EXERCISE GOAL – This exercise calls for every line of the data below with the string "computer" in it.

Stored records
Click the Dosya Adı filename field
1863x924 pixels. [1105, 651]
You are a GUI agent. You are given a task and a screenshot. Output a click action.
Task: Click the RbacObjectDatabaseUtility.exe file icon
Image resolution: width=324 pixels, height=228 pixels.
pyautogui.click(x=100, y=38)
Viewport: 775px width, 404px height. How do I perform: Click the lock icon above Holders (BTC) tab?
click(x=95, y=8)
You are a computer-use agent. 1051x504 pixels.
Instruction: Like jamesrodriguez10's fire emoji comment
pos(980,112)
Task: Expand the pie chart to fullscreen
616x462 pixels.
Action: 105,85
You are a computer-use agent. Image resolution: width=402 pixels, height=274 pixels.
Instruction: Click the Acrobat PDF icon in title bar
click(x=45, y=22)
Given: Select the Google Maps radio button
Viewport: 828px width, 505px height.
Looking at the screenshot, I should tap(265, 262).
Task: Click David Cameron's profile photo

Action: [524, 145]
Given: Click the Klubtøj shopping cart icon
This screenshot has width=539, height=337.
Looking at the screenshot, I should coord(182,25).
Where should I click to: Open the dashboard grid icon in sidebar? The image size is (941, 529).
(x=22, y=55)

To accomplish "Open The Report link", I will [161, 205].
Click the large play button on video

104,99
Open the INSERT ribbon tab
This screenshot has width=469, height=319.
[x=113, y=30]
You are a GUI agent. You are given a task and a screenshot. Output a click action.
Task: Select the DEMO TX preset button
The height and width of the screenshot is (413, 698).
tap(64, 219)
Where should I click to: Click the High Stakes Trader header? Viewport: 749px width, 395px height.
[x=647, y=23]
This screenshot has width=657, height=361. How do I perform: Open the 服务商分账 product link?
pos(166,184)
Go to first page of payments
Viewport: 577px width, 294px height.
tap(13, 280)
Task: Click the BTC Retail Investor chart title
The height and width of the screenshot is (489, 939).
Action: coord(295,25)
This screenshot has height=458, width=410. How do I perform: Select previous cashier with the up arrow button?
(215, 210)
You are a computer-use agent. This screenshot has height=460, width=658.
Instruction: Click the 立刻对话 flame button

EXERCISE RESPONSE –
You are a computer-use agent. 1051x504 pixels.
You are a computer-use agent. Image resolution: width=402 pixels, height=274 pixels.
You are a computer-use agent. This screenshot has height=460, width=658.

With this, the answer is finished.